Breaks connections between BaseParts, including surface connections with any adjacent parts, WeldConstraints, and all Welds and other JointInstances.

When BreakJoints is used on a Player character Model, the character's Humanoid will die as it relies on the Neck joint.

Note that although joints produced by surface connections with adjacent Parts can technically be recreated using Model:MakeJoints(), this will only recreate joints produced by surfaces. Developers should not rely on this as following the joints being broken parts may no longer be in contact with each other.


Returns

()

Code Samples

In this sample the joints in every Player character Model added will be broken 3 seconds after spawning. Breaking these joints will cause the Humanoid to die.

Break Character Joints
local Players = game:GetService("Players")

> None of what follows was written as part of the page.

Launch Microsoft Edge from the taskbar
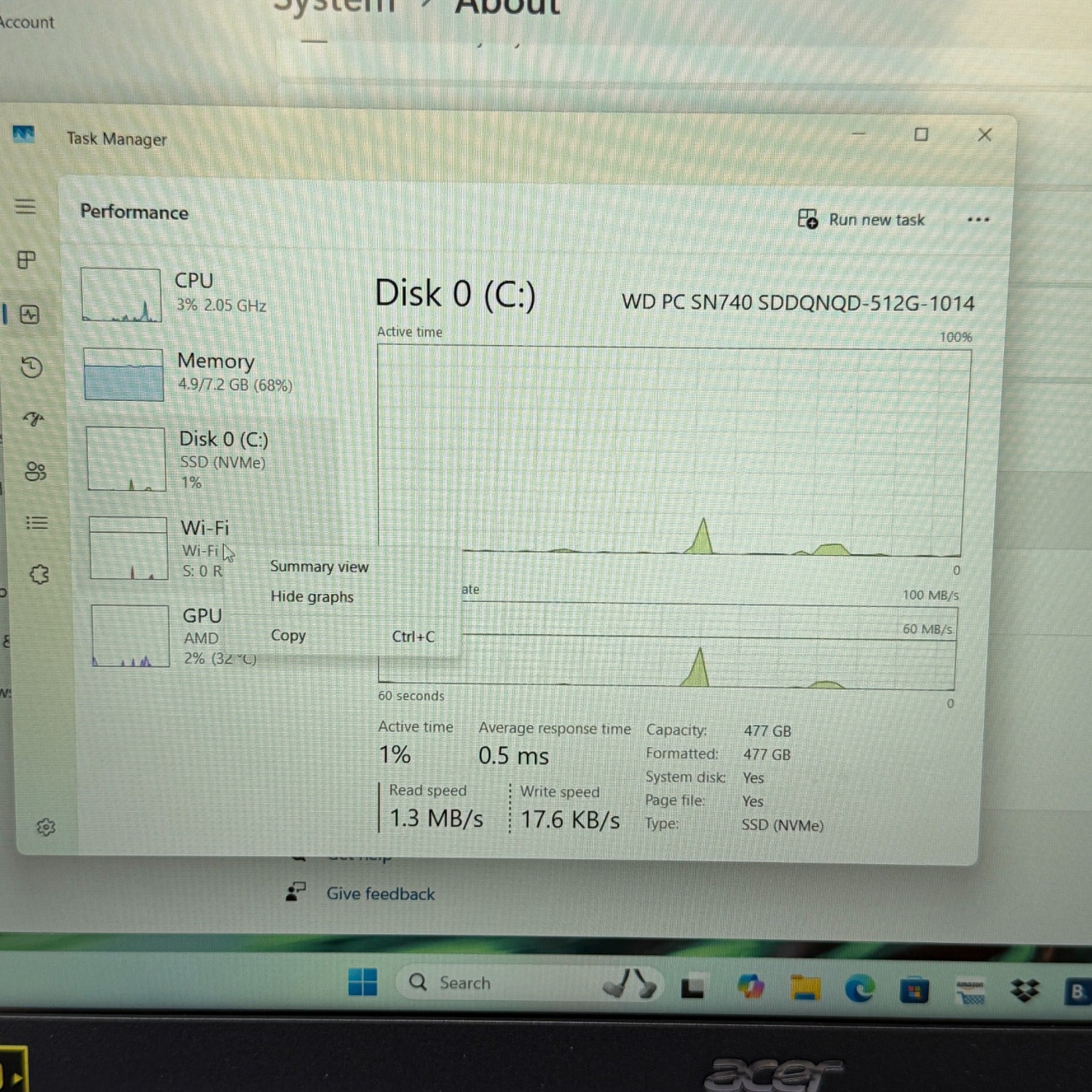point(859,989)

local function onCharacterAdded(character)

	task.wait(3)

	character:BreakJoints()

end



local function onPlayerAdded(player)

	player.CharacterAdded:Connect(onCharacterAdded)

end



Players.PlayerAdded:Connect(onPlayerAdded)

This code sample demonstrates manual creation of joints on two parts that are siblings of the script (PartA and PartB). It creates a joints on two touching parts with compatible surface types (Studs and Inlet).

Manual Joint Creation
local JointsService = game:GetService("JointsService")

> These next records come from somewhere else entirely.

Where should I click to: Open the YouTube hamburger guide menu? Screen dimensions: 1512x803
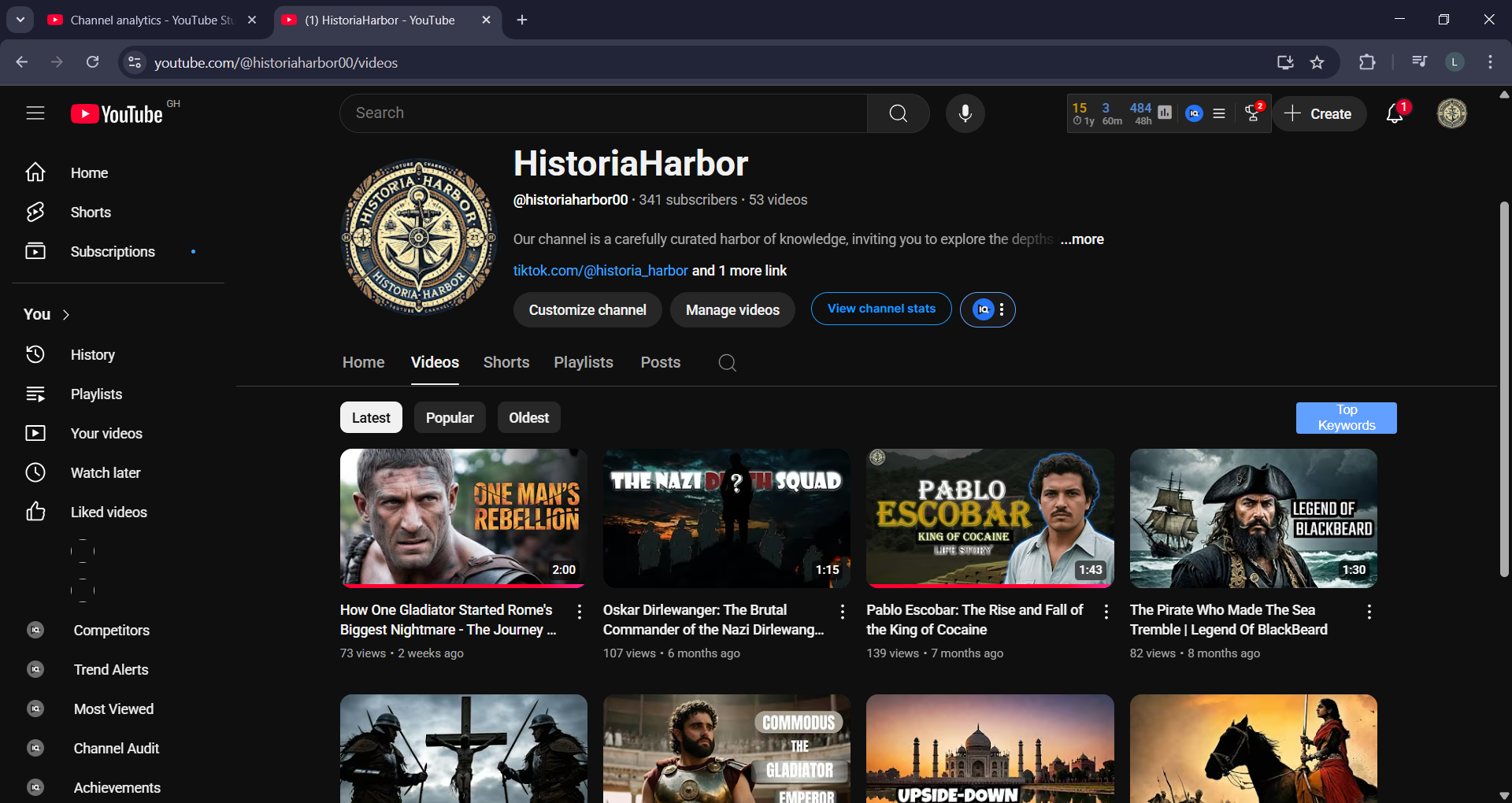pos(35,113)
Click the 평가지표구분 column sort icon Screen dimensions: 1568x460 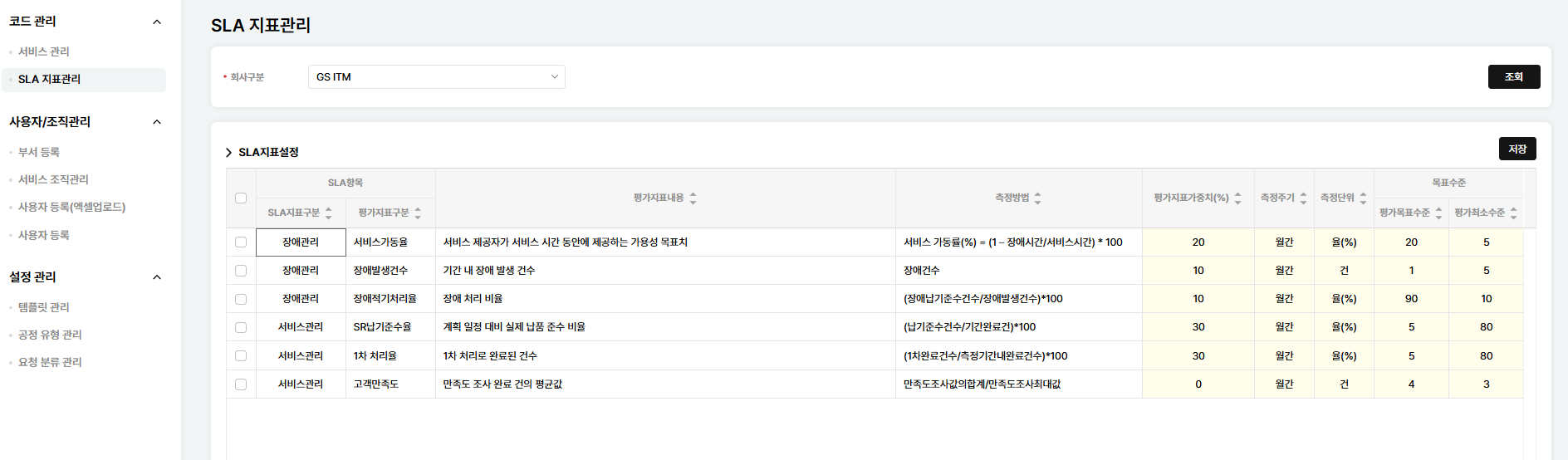[x=418, y=213]
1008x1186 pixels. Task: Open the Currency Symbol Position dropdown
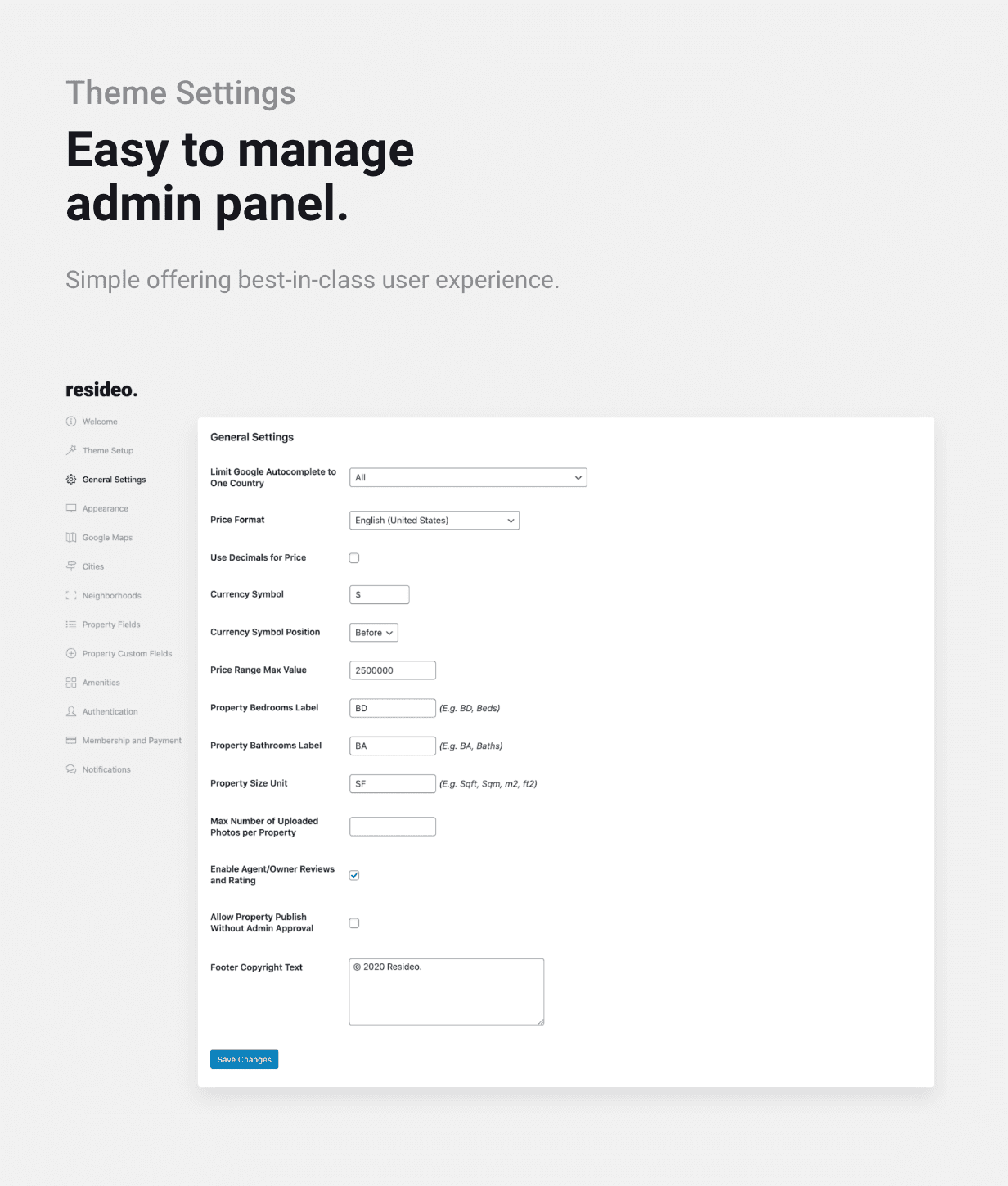click(x=373, y=633)
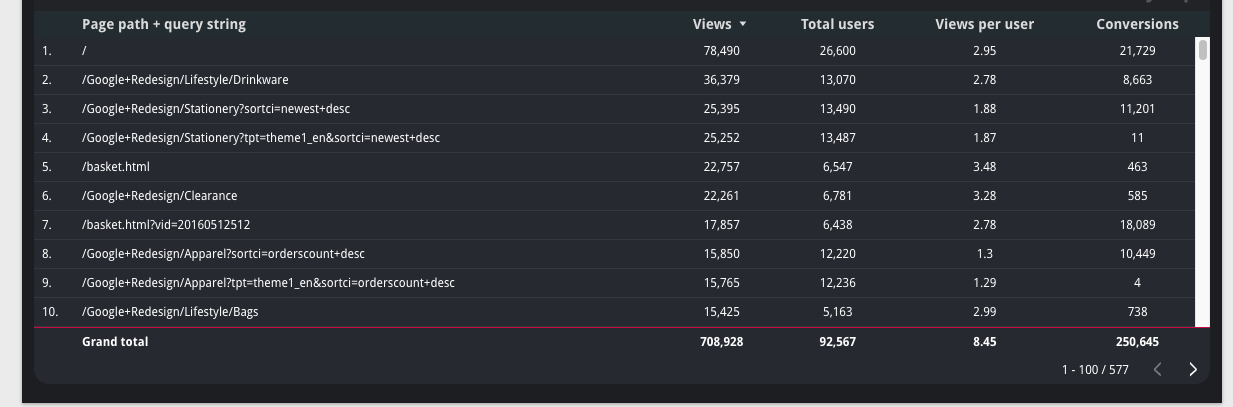
Task: Select the root "/" page path row
Action: click(x=615, y=51)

local partA = script.Parent.PartA

local partB = script.Parent.PartB



local function join(part0, part1, jointClass, parent)

	local newJoint = Instance.new(jointClass or "ManualWeld")

	newJoint.Part0 = part0

	newJoint.Part1 = part1

	newJoint.C0 = CFrame.new()

	newJoint.C1 = part1.CFrame:toObjectSpace(part0.CFrame)

	newJoint.Parent = parent or part0



	return newJoint

end



-- Create some joints and break them

join(partA, partB)

partA:BreakJoints()



-- Glue joints are wobbly

join(partA, partB, "Glue")

partA:BreakJoints()



-- Most of the time, joints ought to be put in JointsService

join(partA, partB, "Weld", JointsService)

GetBoundingBox

Tuple

This function returns a description of a volume that contains all BasePart children within a Model. The volume's orientation is based on the orientation of the PrimaryPart, and matches the selection box rendered in Studio when the model is selected. Mirroring the behavior of Terrain:FillBlock(), it returns a CFrame representing the center of that bounding box and a Vector3 representing its size.

If there is no PrimaryPart for the model, the bounding box will be aligned to the world axes.

local Workspace = game:GetService("Workspace")



local model = Workspace.Model

local part = Workspace.Part

local orientation, size = model:GetBoundingBox()



-- Resize and position part equal to bounding box of model

part.Size = size

part.CFrame = orientation

Returns

Tuple

A CFrame representing the orientation of the volume followed by a Vector3 representing the size of the volume.

GetExtentsSize

Vector3

Returns the size of the smallest bounding box that contains all of the BaseParts in the Model. If Model.PrimaryPart exists then the bounding box will be aligned to that part. If a primary part has not been set then the function will chose a part in the model to align the bounding box to. As the selection of this part is not deterministic it is recommended to set a Model.PrimaryPart to get consistent results with this function.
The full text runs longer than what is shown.